■ QUOTED PASSAGE
Yes -- we also call it Muscle Wood for obvious reasons -- tuff stuff!


----------



## Fordj

Today I found the Arboretum at Sweet Briar Dam, and wandered around. I found Hop Hornbeam, so now I know what it looks like. A very dense shrub with lots of nearly straight limbs. Looks like it will make very good walking sticks. At 8 below Zero temperature, I couldn't stay long, but I wiil go back!


----------



## gdenby

Fordj said:


> Today I found the Arboretum at Sweet Briar Dam, and wandered around. I found Hop Hornbeam, so now I know what it looks like. A very dense shrub with lots of nearly straight limbs. Looks like it will make very good walking sticks. At 8 below Zero temperature, I couldn't stay long, but I wiil go back!


Googling around, I see that hop hornbeam is recommended as a good city tree by Fargo. They must do fairly well in N.D. Around here, the ones I've noticed are quite large. Perhaps the one you saw at the arboretum was young, and.or the climate slows growth.


----------



## Fordj

I was expecting more of a tree than what I found. It looked like they had been cut down once, and roots refused to die and sent up a lot of suckers. There were four of them, and they all grew that way. These were planted in 1979, so not young. Climate may slow the growth.

I also found Honey Locust. Wow, the thorns on that tree make my Hawthorn look puny! Jesus' crown of thorns came immediately to mind.

Bur Oak, Harbin Pear, Black Walnut, Hackberry, Mulberry were some that I found. I didn't have my map of the planting, and some had lost their markings, so I didn't find the blackthorn I was looking for. I'll go back with my map, next time.


----------



## gdenby

A hornbeam planted in '79 is just a baby. They live a long time.

There is some Honey Locust around here. The thorn clusters really are scary. I'm hoping to cut some of the more common black locust this winter. The thorns are much less daunting, more like the thorns of rose shrubs. The wood is supposed to be shock resistant.

I have some hackberry in my stick stash, and have been getting more mulberry. I hope the mulberry works well. The wood color is not as nice as its relative, the Osage Orange, but it is also not nearly as hard. They are very common where I live, and might offer a huge supply of stick making material.


----------



## Fordj

That Honey Locust I saw was very intimidating. I'd still like to get some though. Fargo, ND (400 miles East at the Minnesota border) uses a cultivar (male only) that is almost thornless for their main street plantings. My wife did research on that and didn't report the sub genus to me verbally.

The Hackberry was a good looking tree, with several nice branches that would make nice walking sticks. No wonder you have some!

■ AIM A
Reproduce the stretch of the forum thread from "Bur Oak, Harbin" through "map, next time." word for word.

■ RECORD SET
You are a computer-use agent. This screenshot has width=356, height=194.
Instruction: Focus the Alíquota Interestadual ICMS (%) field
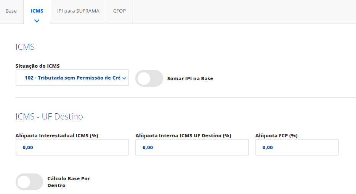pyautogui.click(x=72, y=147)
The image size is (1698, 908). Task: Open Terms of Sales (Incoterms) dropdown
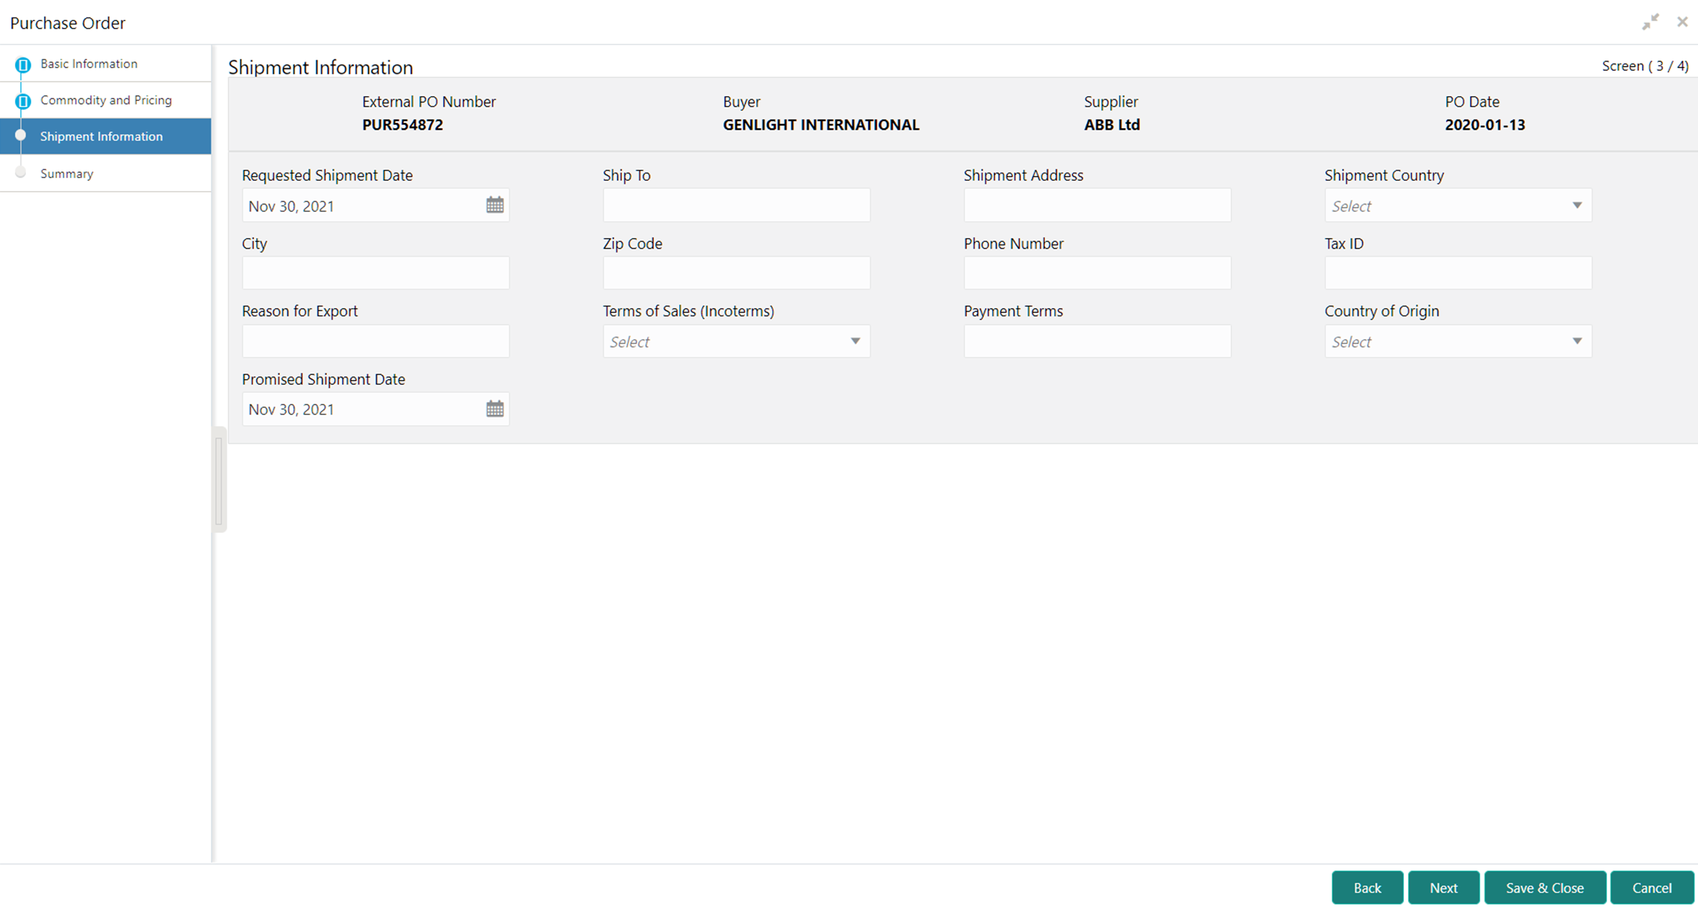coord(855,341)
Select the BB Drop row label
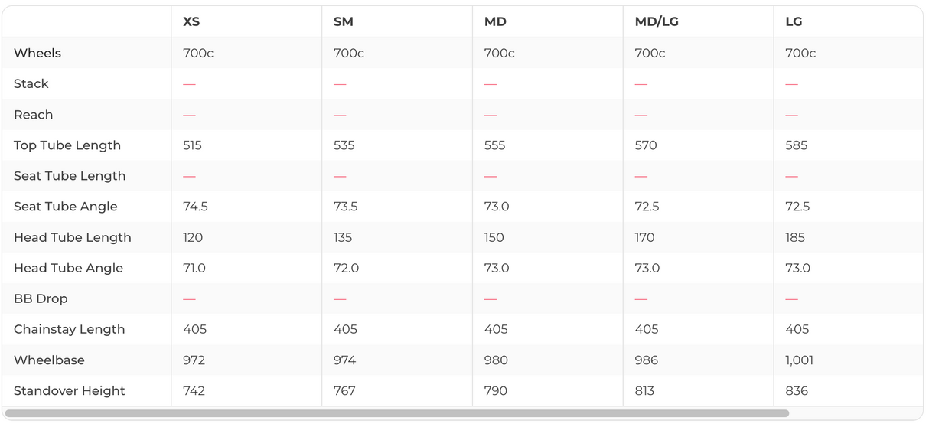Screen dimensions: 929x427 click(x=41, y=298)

■ AIM B
Rewrite the listing above with "menu" substituted for "dropdown" and every other part left unchanged. Omit the pictures.

■ TASK SOLUTION A
Bur Oak, Harbin Pear, Black Walnut, Hackberry, Mulberry were some that I found. I didn't have my map of the planting, and some had lost their markings, so I didn't find the blackthorn I was looking for. I'll go back with my map, next time.

■ TASK SOLUTION B
You are a computer-use agent. This screenshot has width=356, height=194.
Instruction: Focus the Alíquota Interestadual ICMS (%) field
pyautogui.click(x=72, y=147)
The image size is (1698, 908). Task: Open Terms of Sales (Incoterms) menu
coord(855,341)
Select the BB Drop row label
Screen dimensions: 929x427 click(x=41, y=298)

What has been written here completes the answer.